To address the issue of storage, Vita helped Layhugni and her farming peers to construct a diffused light storage – a valuable addition to their farms that would enable them to store seeds and thus ensure they had a constant source of guaranteed crops and income.
A lack of access to finance was another significant barrier to a secure and sustainable livelihood for Layhugni and thus Vita also supplied training on managing finance as well as linking these small farmers with markets where they could sell their high-quality potato crops for a fair price.
Most importantly, this project gave in-depth training to each farmer on a fortnightly basis, covering everything from agronomy skills, seed store management, business training to knowledge-sharing initiatives. It is this training – which focuses on equipping farmers with not just tools but with knowledge and understanding – that ensures the longterm success of this programme. It is this specialised training that empowers Layhugni with a resilience and a wealth of skills that will see her face many challenges to her crops, land and livelihood.

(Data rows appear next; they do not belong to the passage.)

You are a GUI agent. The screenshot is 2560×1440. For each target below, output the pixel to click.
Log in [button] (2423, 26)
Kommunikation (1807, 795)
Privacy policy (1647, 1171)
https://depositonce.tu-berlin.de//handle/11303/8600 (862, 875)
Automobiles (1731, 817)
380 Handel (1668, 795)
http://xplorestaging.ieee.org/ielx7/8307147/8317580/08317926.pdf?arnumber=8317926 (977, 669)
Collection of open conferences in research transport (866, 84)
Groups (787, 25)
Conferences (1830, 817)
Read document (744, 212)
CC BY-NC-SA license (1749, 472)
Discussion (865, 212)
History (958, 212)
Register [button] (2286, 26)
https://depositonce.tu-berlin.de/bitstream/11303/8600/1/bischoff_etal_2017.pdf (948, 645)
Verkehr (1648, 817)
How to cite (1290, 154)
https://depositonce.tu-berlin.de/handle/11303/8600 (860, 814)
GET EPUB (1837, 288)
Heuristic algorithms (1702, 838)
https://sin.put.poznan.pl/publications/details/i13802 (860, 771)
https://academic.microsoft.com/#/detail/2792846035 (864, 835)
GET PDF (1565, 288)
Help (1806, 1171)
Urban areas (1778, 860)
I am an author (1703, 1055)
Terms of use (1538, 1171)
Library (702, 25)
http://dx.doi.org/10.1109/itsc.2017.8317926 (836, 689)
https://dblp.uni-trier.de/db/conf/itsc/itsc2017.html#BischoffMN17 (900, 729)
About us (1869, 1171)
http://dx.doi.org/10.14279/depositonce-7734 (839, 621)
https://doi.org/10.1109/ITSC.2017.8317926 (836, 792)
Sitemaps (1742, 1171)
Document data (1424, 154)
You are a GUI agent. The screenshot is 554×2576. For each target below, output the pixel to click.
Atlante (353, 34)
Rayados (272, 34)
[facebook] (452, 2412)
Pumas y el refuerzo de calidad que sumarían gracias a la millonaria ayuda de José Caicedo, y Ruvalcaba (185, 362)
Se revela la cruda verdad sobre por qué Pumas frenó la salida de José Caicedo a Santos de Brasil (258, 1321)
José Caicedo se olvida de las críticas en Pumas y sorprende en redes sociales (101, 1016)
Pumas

Under this programme, Layhugni’s farm – and indeed, her life – has been transformed. On her 0.25 hectare plot, Layhugni’s yields have increased from a measly 8 or 9 quintals (one quintal represents 100 kg) to 20 quintals – that’s more than double her original yields! The effect this has had on Layhugni’s entire family is profound.
Her children can now be better educated by attending a good school, her home has been transformed as she can finally afford to buy proper furniture and Layhugni can now start building her business towards the success she has always dreamed of.
In her own words, “I plan to buy additional farm land and open a shop in Debre Tabor town.”